• [Item-finding records]
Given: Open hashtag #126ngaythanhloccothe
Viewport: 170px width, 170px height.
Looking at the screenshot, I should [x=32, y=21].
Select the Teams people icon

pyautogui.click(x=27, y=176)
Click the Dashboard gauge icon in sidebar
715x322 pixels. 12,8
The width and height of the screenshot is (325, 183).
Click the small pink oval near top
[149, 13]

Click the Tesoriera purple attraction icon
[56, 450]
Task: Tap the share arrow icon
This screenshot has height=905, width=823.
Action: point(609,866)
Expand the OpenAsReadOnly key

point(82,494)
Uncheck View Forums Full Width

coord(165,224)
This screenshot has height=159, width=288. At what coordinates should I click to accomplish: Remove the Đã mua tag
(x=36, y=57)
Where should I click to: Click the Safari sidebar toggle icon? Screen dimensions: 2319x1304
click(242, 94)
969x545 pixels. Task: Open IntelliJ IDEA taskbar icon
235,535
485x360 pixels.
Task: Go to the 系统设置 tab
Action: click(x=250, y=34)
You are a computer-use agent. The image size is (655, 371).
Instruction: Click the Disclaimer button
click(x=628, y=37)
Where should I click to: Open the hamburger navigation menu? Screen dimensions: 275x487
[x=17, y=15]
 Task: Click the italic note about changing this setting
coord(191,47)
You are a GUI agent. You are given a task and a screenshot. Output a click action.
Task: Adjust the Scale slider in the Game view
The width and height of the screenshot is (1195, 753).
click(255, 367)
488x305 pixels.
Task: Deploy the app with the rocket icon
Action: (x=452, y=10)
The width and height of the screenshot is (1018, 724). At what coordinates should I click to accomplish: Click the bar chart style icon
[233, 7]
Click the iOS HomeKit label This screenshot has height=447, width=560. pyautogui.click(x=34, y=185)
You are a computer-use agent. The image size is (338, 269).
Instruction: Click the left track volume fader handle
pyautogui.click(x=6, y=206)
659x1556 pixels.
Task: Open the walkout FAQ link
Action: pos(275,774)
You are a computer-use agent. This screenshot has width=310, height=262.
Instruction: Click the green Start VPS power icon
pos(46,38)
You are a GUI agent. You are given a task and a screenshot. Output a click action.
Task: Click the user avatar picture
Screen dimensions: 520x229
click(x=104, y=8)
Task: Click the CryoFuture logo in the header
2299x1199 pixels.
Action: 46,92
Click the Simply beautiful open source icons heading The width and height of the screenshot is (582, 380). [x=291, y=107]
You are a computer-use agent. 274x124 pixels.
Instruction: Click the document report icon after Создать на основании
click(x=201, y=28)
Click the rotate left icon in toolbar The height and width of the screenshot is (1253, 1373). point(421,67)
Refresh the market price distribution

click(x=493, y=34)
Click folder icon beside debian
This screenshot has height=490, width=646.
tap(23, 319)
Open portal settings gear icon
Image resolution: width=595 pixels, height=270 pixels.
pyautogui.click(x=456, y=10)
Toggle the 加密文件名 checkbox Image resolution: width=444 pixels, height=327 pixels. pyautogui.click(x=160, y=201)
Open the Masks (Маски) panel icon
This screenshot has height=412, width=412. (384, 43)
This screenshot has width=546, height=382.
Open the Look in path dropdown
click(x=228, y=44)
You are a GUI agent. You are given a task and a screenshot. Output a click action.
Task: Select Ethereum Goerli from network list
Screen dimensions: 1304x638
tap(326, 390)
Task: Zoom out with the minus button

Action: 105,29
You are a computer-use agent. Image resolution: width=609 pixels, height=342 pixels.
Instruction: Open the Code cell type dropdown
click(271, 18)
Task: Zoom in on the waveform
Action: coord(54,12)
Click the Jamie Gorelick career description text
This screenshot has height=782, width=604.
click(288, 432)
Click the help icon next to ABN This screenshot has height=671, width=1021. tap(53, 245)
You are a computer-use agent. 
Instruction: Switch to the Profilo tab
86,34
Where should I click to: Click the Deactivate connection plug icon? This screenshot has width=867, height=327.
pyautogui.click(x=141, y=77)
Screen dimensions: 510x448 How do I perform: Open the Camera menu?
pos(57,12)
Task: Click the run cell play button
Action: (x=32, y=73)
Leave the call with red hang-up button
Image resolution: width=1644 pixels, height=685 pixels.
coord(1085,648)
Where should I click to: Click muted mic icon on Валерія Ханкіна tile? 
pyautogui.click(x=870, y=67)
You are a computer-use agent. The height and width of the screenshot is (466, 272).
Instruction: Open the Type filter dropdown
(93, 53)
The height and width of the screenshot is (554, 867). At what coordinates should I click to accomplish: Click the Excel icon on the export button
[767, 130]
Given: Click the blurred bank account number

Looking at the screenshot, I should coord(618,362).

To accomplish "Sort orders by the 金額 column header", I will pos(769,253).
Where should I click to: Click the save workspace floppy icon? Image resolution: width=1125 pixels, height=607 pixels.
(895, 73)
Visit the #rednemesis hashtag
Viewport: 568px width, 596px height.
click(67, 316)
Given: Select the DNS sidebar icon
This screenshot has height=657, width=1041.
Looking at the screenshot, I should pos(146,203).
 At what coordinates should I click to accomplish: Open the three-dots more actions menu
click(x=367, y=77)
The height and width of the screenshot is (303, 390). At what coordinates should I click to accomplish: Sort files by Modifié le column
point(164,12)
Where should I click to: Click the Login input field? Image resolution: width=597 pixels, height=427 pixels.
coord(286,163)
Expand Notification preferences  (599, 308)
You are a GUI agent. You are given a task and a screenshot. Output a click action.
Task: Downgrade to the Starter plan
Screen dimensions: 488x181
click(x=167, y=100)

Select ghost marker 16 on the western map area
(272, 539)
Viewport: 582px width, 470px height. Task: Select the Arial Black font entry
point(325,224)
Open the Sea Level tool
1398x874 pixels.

• [What is required] Rewrite the material above, swapping every "computer-use agent" for "desktop agent" and leaving all else unchanged.

• [The answer]
Given: Open hashtag #126ngaythanhloccothe
Viewport: 170px width, 170px height.
Looking at the screenshot, I should [x=32, y=21].
Select the Teams people icon

pyautogui.click(x=27, y=176)
Click the Dashboard gauge icon in sidebar
715x322 pixels. 12,8
The width and height of the screenshot is (325, 183).
Click the small pink oval near top
[149, 13]

Click the Tesoriera purple attraction icon
[56, 450]
Task: Tap the share arrow icon
This screenshot has height=905, width=823.
Action: point(609,866)
Expand the OpenAsReadOnly key

point(82,494)
Uncheck View Forums Full Width

coord(165,224)
This screenshot has height=159, width=288. At what coordinates should I click to accomplish: Remove the Đã mua tag
(x=36, y=57)
Where should I click to: Click the Safari sidebar toggle icon? Screen dimensions: 2319x1304
click(242, 94)
969x545 pixels. Task: Open IntelliJ IDEA taskbar icon
235,535
485x360 pixels.
Task: Go to the 系统设置 tab
Action: click(x=250, y=34)
You are a desktop agent. The image size is (655, 371).
Instruction: Click the Disclaimer button
click(x=628, y=37)
Where should I click to: Open the hamburger navigation menu? Screen dimensions: 275x487
[x=17, y=15]
 Task: Click the italic note about changing this setting
coord(191,47)
You are a GUI agent. You are given a task and a screenshot. Output a click action.
Task: Adjust the Scale slider in the Game view
The width and height of the screenshot is (1195, 753).
click(255, 367)
488x305 pixels.
Task: Deploy the app with the rocket icon
Action: (x=452, y=10)
The width and height of the screenshot is (1018, 724). At what coordinates should I click to accomplish: Click the bar chart style icon
[233, 7]
Click the iOS HomeKit label This screenshot has height=447, width=560. pyautogui.click(x=34, y=185)
You are a desktop agent. The image size is (338, 269).
Instruction: Click the left track volume fader handle
pyautogui.click(x=6, y=206)
659x1556 pixels.
Task: Open the walkout FAQ link
Action: pos(275,774)
You are a desktop agent. This screenshot has width=310, height=262.
Instruction: Click the green Start VPS power icon
pos(46,38)
You are a GUI agent. You are given a task and a screenshot. Output a click action.
Task: Click the user avatar picture
Screen dimensions: 520x229
click(x=104, y=8)
Task: Click the CryoFuture logo in the header
2299x1199 pixels.
Action: 46,92
Click the Simply beautiful open source icons heading The width and height of the screenshot is (582, 380). [x=291, y=107]
You are a desktop agent. 274x124 pixels.
Instruction: Click the document report icon after Создать на основании
click(x=201, y=28)
Click the rotate left icon in toolbar The height and width of the screenshot is (1253, 1373). point(421,67)
Refresh the market price distribution

click(x=493, y=34)
Click folder icon beside debian
This screenshot has height=490, width=646.
tap(23, 319)
Open portal settings gear icon
Image resolution: width=595 pixels, height=270 pixels.
pyautogui.click(x=456, y=10)
Toggle the 加密文件名 checkbox Image resolution: width=444 pixels, height=327 pixels. pyautogui.click(x=160, y=201)
Open the Masks (Маски) panel icon
This screenshot has height=412, width=412. (384, 43)
This screenshot has width=546, height=382.
Open the Look in path dropdown
click(x=228, y=44)
You are a GUI agent. You are given a task and a screenshot. Output a click action.
Task: Select Ethereum Goerli from network list
Screen dimensions: 1304x638
tap(326, 390)
Task: Zoom out with the minus button

Action: 105,29
You are a desktop agent. Image resolution: width=609 pixels, height=342 pixels.
Instruction: Open the Code cell type dropdown
click(271, 18)
Task: Zoom in on the waveform
Action: coord(54,12)
Click the Jamie Gorelick career description text
This screenshot has height=782, width=604.
click(288, 432)
Click the help icon next to ABN This screenshot has height=671, width=1021. tap(53, 245)
You are a desktop agent. 
Instruction: Switch to the Profilo tab
86,34
Where should I click to: Click the Deactivate connection plug icon? This screenshot has width=867, height=327.
pyautogui.click(x=141, y=77)
Screen dimensions: 510x448 How do I perform: Open the Camera menu?
pos(57,12)
Task: Click the run cell play button
Action: (x=32, y=73)
Leave the call with red hang-up button
Image resolution: width=1644 pixels, height=685 pixels.
coord(1085,648)
Where should I click to: Click muted mic icon on Валерія Ханкіна tile? 
pyautogui.click(x=870, y=67)
You are a desktop agent. The height and width of the screenshot is (466, 272).
Instruction: Open the Type filter dropdown
(93, 53)
The height and width of the screenshot is (554, 867). At what coordinates should I click to accomplish: Click the Excel icon on the export button
[767, 130]
Given: Click the blurred bank account number

Looking at the screenshot, I should coord(618,362).

To accomplish "Sort orders by the 金額 column header", I will pos(769,253).
Where should I click to: Click the save workspace floppy icon? Image resolution: width=1125 pixels, height=607 pixels.
(895, 73)
Visit the #rednemesis hashtag
Viewport: 568px width, 596px height.
click(67, 316)
Given: Select the DNS sidebar icon
This screenshot has height=657, width=1041.
Looking at the screenshot, I should pos(146,203).
 At what coordinates should I click to accomplish: Open the three-dots more actions menu
click(x=367, y=77)
The height and width of the screenshot is (303, 390). At what coordinates should I click to accomplish: Sort files by Modifié le column
point(164,12)
Where should I click to: Click the Login input field? Image resolution: width=597 pixels, height=427 pixels.
coord(286,163)
Expand Notification preferences  (599, 308)
You are a GUI agent. You are given a task and a screenshot. Output a click action.
Task: Downgrade to the Starter plan
Screen dimensions: 488x181
click(x=167, y=100)

Select ghost marker 16 on the western map area
(272, 539)
Viewport: 582px width, 470px height. Task: Select the Arial Black font entry
point(325,224)
Open the Sea Level tool
1398x874 pixels.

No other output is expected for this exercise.